* _Document excerpt_
......
When I talk about my MS, I tell people that the diagnosis may have saved my life, and that it brought me and my husband together. Both of those things sound kind of odd, but bear with me. I first started having MS-related symptoms in August 2002. I was on active duty in the Air Force, and was about to start graduate school full time at the University of South Florida as part of a special program. I lost vision in my right eye due to something called optic neuritis, and while my vision came back, it was the start of what would become a 2 ½ year-long process to get diagnosed.
Over the course of that time, I had new symptoms crop up every several months or so, but my MRIs kept coming back clean--meaning they didn't show any lesions on my brain or spinal cord--which prevented an official diagnosis. So, in the fall of 2005, right before I was due to get married, I was scheduled to deploy to Kirkuk, Iraq about three weeks after my honeymoon. I was crushed, but I knew it was coming and it was my turn to fulfill my military obligations.
Then about a week before I was due to deploy, my first MRI results showing spinal lesions came back. The good news was that I was put on medical profile and could no longer deploy. The bad news was that a definitive diagnosis of MS was probably on the horizon. That obviously did happen, in January 2005, and I was medically retired from the Air Force six months later. At the time, my new husband and I had been living apart for about a year and a half, so while I was devastated at having to leave the Air Force, I was thrilled about getting to finally live with my husband under the same roof. Had this not happened, I still owed the Air Force time for paying for my master's degree, and given that we both would have been active duty officers, who knows how frequently we would be stationed together or be forced to live apart?
......
* _Source material_
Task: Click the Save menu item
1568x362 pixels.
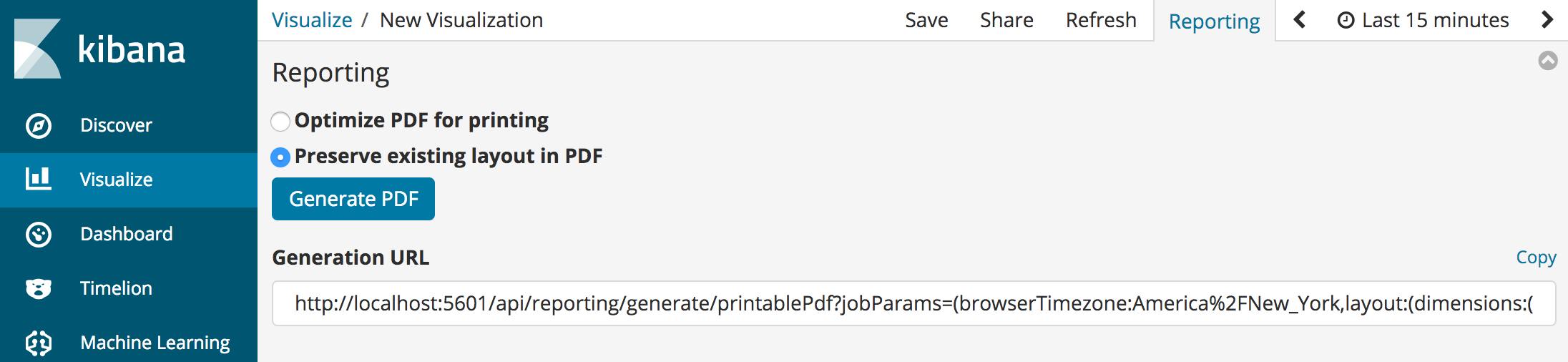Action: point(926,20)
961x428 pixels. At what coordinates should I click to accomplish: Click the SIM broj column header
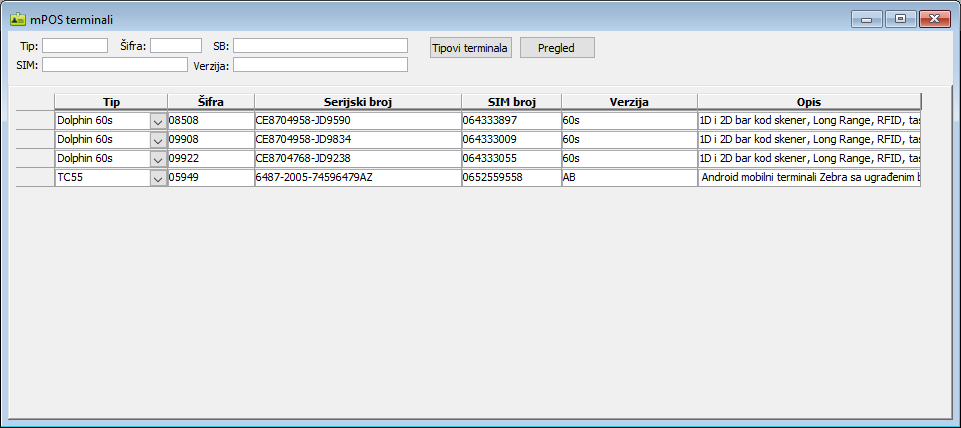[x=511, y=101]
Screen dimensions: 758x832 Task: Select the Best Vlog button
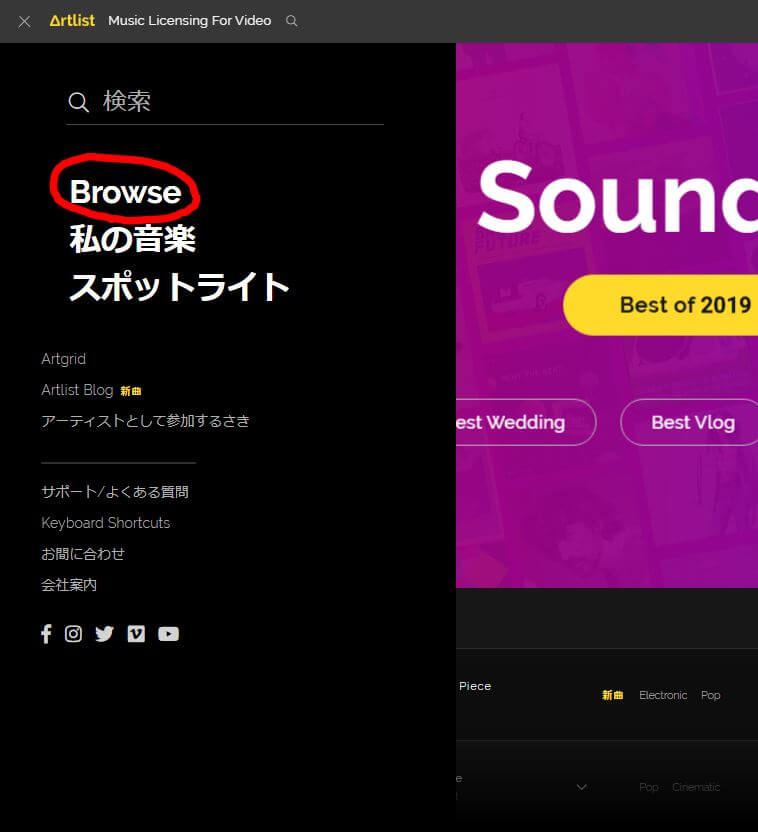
......
* _What you need to do_
1) Retype the passage of the MS diagnosis story between "Then about a" and "to live apart?", inclusive, with no changes.
2) According to the MS diagnosis story, what condition caused the loss of vision in the right eye in August 2002?
3) Carry on the MS diagnosis story from its last sentence.

* _Answers by task_
1)
Then about a week before I was due to deploy, my first MRI results showing spinal lesions came back. The good news was that I was put on medical profile and could no longer deploy. The bad news was that a definitive diagnosis of MS was probably on the horizon. That obviously did happen, in January 2005, and I was medically retired from the Air Force six months later. At the time, my new husband and I had been living apart for about a year and a half, so while I was devastated at having to leave the Air Force, I was thrilled about getting to finally live with my husband under the same roof. Had this not happened, I still owed the Air Force time for paying for my master's degree, and given that we both would have been active duty officers, who knows how frequently we would be stationed together or be forced to live apart?

2) Optic neuritis.

3)
I like to think that getting MS was a sort of involuntary deal I made with God to be with my husband and put me on the track to my life where it is now--a pretty amazing place. It was the price I had to pay, and while it seems strange to think of it that way, it's a price I'd gladly pay all over again. Who knows where I would be now; would my husband and I still be married? Would we have had our two amazing children? I probably would never have been in a position to become a subject matter expert on Mexico's drug war or a published author. This, along with some other things that have happened in my life, demonstrates to me that on occasion, God does intervene in people's lives to set them on the path they're supposed to be on. Of course I didn't know where that path would go at the time.
I'm Catholic and not a particularly religious devotee, but I have a decent measure of faith. Being an analyst who scrutinizes and questions a lot of things is sometimes hard to reconcile with religion, which requires you to believe in things you can't see and in writings you can't always historically analyze or prove. While I've had my moments of doubt and certainly many questions, I've also seen too many things to not believe there is something out there greater than ourselves.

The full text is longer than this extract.